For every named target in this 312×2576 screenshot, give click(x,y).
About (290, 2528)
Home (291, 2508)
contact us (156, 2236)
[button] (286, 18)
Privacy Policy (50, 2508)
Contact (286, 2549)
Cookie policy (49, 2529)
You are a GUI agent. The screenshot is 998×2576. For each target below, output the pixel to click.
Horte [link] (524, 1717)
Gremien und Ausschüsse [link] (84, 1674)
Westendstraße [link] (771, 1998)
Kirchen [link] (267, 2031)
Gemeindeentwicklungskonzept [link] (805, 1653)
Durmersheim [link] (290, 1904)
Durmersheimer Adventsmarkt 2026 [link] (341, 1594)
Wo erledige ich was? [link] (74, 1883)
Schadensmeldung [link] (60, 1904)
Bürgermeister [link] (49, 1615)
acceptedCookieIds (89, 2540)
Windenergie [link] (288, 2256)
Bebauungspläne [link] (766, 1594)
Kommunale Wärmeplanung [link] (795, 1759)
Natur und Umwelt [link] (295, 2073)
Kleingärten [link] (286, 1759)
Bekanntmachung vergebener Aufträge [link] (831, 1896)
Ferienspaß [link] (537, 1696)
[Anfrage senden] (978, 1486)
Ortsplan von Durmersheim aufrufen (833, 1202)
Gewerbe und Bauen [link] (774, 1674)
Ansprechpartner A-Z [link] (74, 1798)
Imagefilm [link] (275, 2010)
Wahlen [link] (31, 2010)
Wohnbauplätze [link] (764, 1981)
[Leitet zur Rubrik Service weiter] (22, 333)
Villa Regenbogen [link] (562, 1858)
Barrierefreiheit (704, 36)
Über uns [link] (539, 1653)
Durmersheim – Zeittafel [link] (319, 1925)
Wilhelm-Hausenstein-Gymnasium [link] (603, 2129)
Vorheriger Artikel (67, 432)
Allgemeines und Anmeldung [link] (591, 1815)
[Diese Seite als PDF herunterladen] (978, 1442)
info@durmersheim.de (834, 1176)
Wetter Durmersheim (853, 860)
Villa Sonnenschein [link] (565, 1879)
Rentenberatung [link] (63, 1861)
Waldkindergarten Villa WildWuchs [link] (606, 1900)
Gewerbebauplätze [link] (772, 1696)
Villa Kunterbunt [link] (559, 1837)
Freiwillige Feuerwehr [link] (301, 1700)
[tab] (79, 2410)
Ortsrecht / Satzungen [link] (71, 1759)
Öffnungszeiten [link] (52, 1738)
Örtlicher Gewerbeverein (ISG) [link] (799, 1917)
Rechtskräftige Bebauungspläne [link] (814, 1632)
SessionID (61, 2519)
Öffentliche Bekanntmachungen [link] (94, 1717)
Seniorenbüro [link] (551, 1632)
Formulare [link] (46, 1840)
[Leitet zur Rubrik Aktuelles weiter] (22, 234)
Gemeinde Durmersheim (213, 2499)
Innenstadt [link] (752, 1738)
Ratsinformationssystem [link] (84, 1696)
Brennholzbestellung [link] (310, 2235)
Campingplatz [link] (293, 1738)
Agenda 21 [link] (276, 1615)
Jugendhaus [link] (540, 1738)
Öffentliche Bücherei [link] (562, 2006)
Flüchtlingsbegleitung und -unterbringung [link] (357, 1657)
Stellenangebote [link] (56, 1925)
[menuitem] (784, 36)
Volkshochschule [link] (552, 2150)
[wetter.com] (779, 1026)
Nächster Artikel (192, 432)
****************
# Your objective
Repeat exactly the lines above from the one with "Contact (286, 2549)" up to and including the one with "Wo erledige ich was? [link] (74, 1883)". No other line belongs in the reply.

# Response below
Contact (286, 2549)
Cookie policy (49, 2529)
You are a GUI agent. The screenshot is 998×2576. For each target below, output the pixel to click.
Horte [link] (524, 1717)
Gremien und Ausschüsse [link] (84, 1674)
Westendstraße [link] (771, 1998)
Kirchen [link] (267, 2031)
Gemeindeentwicklungskonzept [link] (805, 1653)
Durmersheim [link] (290, 1904)
Durmersheimer Adventsmarkt 2026 [link] (341, 1594)
Wo erledige ich was? [link] (74, 1883)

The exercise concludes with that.